SQM and Albemarle, the world’s two largest producers of lithium are in the running for projects in Chile.

It has been criticized by people close to president-elect Gabriel Boric, who has said Chile should not repeat its “historic mistake” of privatizing resources such as lithium, a vital ingredient of electric car batteries.

“What the government of President Sebastián Piñera is doing is putting the general interest of the nation at risk,” said Raúl Soto, a deputy and one of the promoters of the appeal.

“It is putting business and private interests ahead once again over the interest of all Chileans to have security and, under state administration, with a natural resource as strategic and as important for the future of Chile as lithium,” he added.

In October, Chile announced the auction process to award operating contracts to explore and produce 400 kt (440,000 st) of lithium metal for batteries, in a bid to boost production and meet global demand.

Since then, Boric won an election on pledges to fund more social programs and reduce inequality.

The Chilean SQM and the giant Albemarle are two of the five companies contending for the contracts.

The deputies said the bidding also violates regulations on consulting indigenous communities near the site of any mining in the Atacama Desert, in the north of the country.

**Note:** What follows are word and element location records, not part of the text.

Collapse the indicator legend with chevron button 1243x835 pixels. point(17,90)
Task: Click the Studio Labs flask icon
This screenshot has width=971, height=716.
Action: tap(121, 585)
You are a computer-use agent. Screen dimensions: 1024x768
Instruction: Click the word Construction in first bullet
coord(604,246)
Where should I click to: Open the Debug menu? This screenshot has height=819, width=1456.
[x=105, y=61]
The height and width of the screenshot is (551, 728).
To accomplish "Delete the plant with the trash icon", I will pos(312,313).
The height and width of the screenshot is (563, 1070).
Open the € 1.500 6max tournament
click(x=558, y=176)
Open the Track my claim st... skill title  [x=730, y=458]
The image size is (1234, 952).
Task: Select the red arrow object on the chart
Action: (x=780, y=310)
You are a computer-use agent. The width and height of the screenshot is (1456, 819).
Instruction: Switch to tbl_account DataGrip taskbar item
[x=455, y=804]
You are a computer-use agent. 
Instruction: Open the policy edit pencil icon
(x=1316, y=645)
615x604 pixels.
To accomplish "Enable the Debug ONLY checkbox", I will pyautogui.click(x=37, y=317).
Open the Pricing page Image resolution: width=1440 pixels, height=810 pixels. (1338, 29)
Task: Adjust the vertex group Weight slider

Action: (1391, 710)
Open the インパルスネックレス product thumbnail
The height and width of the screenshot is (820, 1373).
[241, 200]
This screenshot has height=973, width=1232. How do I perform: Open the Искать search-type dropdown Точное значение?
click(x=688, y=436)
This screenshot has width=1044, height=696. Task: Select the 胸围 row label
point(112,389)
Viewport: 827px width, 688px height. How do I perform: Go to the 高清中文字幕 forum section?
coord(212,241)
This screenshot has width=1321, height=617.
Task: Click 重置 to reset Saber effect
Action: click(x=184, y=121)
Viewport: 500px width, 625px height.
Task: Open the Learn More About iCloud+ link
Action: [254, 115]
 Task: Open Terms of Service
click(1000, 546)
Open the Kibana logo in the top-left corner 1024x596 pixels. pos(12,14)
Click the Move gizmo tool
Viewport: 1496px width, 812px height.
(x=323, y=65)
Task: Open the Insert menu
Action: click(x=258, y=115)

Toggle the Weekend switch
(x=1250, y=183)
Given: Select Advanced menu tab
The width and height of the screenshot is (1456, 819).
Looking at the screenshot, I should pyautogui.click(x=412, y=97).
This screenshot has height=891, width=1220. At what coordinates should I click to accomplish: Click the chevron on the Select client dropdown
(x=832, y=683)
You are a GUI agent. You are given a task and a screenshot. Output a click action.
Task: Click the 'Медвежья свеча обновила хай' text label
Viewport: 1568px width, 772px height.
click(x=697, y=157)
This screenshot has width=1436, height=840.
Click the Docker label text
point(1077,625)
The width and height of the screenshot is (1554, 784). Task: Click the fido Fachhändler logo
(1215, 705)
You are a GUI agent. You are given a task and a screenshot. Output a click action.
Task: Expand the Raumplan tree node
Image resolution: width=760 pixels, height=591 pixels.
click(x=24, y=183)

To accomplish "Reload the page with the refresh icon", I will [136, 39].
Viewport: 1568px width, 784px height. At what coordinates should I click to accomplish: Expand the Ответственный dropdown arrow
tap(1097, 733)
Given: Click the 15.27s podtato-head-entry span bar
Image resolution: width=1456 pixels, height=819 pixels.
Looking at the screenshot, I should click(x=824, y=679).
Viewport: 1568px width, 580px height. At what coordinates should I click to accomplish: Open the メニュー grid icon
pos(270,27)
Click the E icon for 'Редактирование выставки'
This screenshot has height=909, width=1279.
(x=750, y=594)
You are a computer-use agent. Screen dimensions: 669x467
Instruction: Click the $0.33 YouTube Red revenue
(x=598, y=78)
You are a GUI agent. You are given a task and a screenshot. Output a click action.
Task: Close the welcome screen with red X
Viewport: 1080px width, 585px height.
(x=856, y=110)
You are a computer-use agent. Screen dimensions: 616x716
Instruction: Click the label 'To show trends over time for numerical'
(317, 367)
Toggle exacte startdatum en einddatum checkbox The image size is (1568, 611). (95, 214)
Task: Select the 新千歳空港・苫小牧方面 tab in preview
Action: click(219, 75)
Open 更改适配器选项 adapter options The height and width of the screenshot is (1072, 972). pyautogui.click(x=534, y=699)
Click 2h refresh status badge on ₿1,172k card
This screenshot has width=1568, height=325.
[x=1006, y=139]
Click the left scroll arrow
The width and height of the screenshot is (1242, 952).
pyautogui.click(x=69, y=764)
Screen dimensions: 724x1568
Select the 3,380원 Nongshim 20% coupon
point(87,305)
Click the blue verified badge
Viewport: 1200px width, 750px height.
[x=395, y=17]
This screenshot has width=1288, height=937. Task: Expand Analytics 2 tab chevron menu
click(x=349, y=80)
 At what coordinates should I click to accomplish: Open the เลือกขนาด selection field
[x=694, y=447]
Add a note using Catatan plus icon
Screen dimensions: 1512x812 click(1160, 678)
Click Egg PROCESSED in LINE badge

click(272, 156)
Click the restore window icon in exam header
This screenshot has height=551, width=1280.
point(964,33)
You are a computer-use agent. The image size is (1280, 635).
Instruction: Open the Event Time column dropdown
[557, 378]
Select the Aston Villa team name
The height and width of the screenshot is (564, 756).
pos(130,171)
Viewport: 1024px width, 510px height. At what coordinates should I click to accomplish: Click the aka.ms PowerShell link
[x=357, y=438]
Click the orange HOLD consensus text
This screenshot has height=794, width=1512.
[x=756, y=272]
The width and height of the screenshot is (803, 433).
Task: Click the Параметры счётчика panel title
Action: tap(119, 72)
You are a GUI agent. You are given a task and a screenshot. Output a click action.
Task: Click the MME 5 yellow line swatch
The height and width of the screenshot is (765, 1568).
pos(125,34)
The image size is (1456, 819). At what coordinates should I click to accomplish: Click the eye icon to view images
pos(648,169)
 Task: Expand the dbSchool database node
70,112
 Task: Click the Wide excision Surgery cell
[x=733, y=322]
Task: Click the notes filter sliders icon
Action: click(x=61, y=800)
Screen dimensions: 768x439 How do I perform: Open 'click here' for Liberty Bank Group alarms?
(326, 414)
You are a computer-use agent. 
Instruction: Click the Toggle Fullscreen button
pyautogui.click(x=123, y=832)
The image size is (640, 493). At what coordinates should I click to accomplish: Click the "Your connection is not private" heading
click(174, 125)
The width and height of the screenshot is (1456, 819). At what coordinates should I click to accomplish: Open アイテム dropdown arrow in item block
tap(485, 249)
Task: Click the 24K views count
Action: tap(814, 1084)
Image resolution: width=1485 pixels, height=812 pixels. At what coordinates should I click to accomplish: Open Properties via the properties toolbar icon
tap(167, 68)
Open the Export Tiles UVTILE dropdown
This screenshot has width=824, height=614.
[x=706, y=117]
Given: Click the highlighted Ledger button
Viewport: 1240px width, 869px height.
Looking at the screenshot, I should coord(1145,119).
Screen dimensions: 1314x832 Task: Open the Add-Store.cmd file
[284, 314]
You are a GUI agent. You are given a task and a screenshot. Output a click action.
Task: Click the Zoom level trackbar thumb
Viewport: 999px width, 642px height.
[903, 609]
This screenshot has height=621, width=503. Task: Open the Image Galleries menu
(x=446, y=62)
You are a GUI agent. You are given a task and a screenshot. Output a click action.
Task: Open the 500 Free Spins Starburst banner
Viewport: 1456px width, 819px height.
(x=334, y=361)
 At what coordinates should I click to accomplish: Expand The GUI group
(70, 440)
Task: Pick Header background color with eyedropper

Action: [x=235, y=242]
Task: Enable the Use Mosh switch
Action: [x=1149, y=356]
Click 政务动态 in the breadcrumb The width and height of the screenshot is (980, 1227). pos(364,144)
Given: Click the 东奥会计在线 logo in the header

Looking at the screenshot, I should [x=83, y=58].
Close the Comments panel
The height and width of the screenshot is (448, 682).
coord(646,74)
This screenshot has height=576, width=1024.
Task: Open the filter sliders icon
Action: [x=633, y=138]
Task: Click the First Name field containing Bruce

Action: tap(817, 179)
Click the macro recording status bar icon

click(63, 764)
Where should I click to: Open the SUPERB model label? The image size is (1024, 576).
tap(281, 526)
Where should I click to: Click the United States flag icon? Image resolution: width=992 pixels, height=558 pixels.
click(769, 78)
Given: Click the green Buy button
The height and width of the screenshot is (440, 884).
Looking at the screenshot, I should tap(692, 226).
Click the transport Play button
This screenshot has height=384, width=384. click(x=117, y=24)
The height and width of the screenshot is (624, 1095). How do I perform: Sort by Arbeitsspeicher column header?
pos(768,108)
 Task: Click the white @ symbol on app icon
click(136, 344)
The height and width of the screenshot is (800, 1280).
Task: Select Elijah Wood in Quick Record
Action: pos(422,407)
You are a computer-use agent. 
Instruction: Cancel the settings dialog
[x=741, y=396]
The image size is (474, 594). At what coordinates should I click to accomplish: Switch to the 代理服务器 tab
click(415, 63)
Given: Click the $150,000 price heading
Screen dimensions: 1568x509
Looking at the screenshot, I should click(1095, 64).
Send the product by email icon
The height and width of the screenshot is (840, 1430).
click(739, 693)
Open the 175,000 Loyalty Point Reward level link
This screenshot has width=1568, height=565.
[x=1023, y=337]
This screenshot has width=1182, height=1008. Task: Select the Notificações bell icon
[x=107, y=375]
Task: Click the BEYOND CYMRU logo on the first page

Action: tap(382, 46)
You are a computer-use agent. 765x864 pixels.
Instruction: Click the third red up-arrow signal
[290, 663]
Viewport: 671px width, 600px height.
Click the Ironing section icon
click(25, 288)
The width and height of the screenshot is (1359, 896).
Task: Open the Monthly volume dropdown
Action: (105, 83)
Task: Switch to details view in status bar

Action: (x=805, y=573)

The government defended the bidding process, arguing it has been transparent and saying the companies will be partners of the state in any mining venture. It said the five quotas in the bidding correspond only to 4.4 percent of Chile’s known reserves of the metal and do not prevent the creation of a national lithium company.

“Until 2016 Chile was the world's largest producer, with 37 percent of the market. But today we fell to 31 percent and we have been overtaken by Australia. If we do not manage to increase production, by 2030 we will have fallen to 17 percent,” Juan Carlos Jobet, the Minister of Mining and Energy, wrote on Twitter.

The official said the government plans to talk with Boric's team, which will take office in March, to review the background of the process.